Августа Оскаровна Веллеранд[264]и Ирина Иннокентьевна Подвысоцкая[265]
С первой из них я встретилась в первые же лета мои в Кясму. Человек со сложной и трудной биографией, в которой сменялись родные ее различных национальностей — шведы, немцы, эстонцы, — если не ошибаюсь. Была человеком веселого нрава, светлого духа. Маленькая, уютная, сердечно-приветливая. Взгляд открытый и радостный, лицо круглое, улыбающееся. Встреча с ней давала ощущение нежданного подарка от жизни. Очень разносторонне образованная, она читала в Доме культуры лекции (работала библиотекарем и читала) — не только в Вызу, но приезжала и к нам в Кясму. Одна из излюбленных тем ее была — жизнь Пушкина и всё, что с нею было связано. Энергичная, трудолюбивая, она вела большую переписку с потомками Пушкина и с радостью делилась со своей аудиторией всем, что ей удавалось узнать. Труд, труд, труд. Но есть отдых у души: две, а может быть, три собачки? Мать и сын? Или отец и дочь? — Позабыла. Так радуются, так прыгают… Да их не две и не три — не сосчитать… Жила она вблизи Вызу в небольшой усадьбе, где вместе с мужем своим, эстонцем, занималась огородом и садом и созывала к себе друзей на вкусный обед или чай с пирогом собственного искусного изделия. Именно там я с моей подругой Женей Куниной встретилась с многолетним затем другом моим — ленинградкой Ириной Иннокентьевной Подвысоцкой. Среднего роста, тело полное, но легкое. Продолговатый овал лица, правильность черт. Взгляд внимательный, но не острый — мягкий. С первого рукопожатия этот взгляд покоится на мне и подруге, с живым интересом и дружески вникает, понимает, одобряет, радуется (обе мы что-то читаем: Женя — стихи, я — прозу), слушает. Как рассказать это чувство, что каким-то образом оказался в месте этом — у-себя-дома? Покой. Ничего объяснять не надо. Глоток за глотком погружение во что-то, что утоляет жажду. И жест, которым, глядя на нас, ласкает она привычно собачек, умиляясь их умилению, таков именно, как нужен собачьим душам, одновременно взволновываясь строкам стихов, теме моего рассказа; и столбики золотистого чая и ароматные ломти уже разрезанного пирога вызывают память о детстве. Это — в усадьбе под Вызу. Но вскоре, почти сразу — не Ирина Иннокентьевна, а Ириночка, возрастом мне — дочь, приезжает ко мне раз, другой, и скоро еженедельно по два раза проводит со мной день, а затем я — к ней в Вызу, в прохладную большую двухкомнатную квартиру, и после обеда ложимся в широкие две постели — на отдых (сюда к матери приезжает на отпуск дочь, матери — доктору медицины).

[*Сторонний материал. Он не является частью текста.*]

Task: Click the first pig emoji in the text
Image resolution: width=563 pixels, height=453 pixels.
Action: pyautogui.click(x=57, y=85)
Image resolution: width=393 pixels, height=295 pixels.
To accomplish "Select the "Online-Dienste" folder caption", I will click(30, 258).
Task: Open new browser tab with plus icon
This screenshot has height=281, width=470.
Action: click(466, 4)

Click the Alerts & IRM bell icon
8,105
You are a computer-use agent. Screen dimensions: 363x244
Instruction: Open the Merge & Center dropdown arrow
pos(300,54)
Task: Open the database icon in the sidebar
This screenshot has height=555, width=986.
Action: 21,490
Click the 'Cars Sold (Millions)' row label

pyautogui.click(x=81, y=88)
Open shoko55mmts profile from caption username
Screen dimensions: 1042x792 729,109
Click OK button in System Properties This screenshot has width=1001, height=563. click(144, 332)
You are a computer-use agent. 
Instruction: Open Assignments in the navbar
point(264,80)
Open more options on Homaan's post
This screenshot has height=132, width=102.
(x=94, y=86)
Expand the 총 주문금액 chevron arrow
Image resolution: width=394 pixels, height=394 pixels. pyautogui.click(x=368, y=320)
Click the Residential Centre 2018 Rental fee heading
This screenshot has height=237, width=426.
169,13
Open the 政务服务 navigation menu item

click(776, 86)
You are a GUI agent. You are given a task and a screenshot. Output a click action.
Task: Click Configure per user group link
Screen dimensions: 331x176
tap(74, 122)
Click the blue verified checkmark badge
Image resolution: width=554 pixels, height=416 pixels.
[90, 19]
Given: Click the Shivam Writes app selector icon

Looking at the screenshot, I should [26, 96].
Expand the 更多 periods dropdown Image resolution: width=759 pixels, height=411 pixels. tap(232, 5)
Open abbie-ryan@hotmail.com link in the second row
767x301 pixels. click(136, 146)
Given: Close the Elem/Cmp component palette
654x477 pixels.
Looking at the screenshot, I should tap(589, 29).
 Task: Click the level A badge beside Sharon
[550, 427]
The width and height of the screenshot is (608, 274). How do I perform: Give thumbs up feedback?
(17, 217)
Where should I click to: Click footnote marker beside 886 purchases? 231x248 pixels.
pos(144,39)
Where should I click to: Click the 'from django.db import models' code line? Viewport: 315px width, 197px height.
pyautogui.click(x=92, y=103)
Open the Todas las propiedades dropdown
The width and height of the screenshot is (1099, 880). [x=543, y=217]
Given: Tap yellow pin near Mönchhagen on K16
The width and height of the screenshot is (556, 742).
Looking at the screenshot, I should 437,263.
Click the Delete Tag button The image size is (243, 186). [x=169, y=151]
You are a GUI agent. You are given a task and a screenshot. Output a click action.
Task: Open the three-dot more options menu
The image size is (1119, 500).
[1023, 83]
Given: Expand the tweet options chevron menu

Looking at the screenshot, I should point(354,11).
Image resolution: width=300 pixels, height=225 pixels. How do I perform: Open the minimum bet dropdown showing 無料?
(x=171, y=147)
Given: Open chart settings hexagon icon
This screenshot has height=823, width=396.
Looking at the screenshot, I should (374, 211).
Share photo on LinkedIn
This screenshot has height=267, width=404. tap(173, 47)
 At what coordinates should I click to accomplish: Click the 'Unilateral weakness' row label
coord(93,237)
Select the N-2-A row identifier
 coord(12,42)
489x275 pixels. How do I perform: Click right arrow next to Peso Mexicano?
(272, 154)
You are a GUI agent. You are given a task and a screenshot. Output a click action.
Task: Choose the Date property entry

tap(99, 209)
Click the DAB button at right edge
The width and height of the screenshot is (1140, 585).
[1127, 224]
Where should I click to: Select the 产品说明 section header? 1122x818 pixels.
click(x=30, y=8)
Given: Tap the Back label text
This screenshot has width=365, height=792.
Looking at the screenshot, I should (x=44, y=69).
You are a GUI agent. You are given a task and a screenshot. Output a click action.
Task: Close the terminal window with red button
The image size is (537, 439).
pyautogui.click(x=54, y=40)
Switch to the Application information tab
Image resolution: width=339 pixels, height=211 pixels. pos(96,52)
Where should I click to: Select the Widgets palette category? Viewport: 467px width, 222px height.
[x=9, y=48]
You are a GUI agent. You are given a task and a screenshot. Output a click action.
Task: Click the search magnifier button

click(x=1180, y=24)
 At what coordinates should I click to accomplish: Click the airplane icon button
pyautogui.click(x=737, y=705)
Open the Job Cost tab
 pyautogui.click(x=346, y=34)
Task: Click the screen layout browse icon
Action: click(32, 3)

Ириночка читает с осени по весну лекции — не студентам, врачам, и обожает свое дело, живет им преданно, радостно, как многотрудным ребенком. Муж Ириночки — старший патологоанатом Ленинграда, высокий красавец, умница[266]. В знакомых разборчив, держится отстраненно. К радости Ириночки, меня признал сразу. Помню день: приехав на своей машине ко мне за женой и застав нас за поздним обедом, он подсел к нам, примкнул и, похваливая наш борщ, как мальчик хлебал его заодно с Ириночкой. У него, Дмитрия Ивановича, — пес, да какой! Породистый (какой-то терьер, черный с желтым, короткой мохнатости), в машине сидит рядом с хозяином и не сводит с него глаз. Но хозяин его ненадолго приезжает из Ленинграда, — редкий гость.
А когда Ириночка у меня, — мы иногда, устав от хозяйства, ходим в далекую столовую по лесной дороге и, вернувшись, ложимся спать — на часок — в маленькой моей комнате с занавесками с зеленоватым узором, и зовем их — подводное царство. После сна иногда идем в лес в сосновую тишь, иногда читаем стихи, вслух, на поляне Марии Эйнхольм с креслами между яблонь (ах, как понимает стихи этот доктор медицины!).
Лета идут одно за другим, дружба крепнет, — это такой мне подарок жизни — такая дочь! А зимой — Ленинград — Москва идут письма, и медленно подходит весна. Иногда по пути к автобусу мы заходим навестить Женю Кунину, и Ириночка по ходу дает указания, какое понижающее давление лекарство ей надо принять. Воскресенья проводят они вместе у Августочки — одно за другим, лето за летом — до трагического дня, когда добрый, молчаливый (по-русски не говорил) ее муж, принеся дров, вдруг над ними склонился — это была смерть. И, не в силах одна справиться со своей усадьбой, Августа Оскаровна сменяла ее на квартирку в Вызу.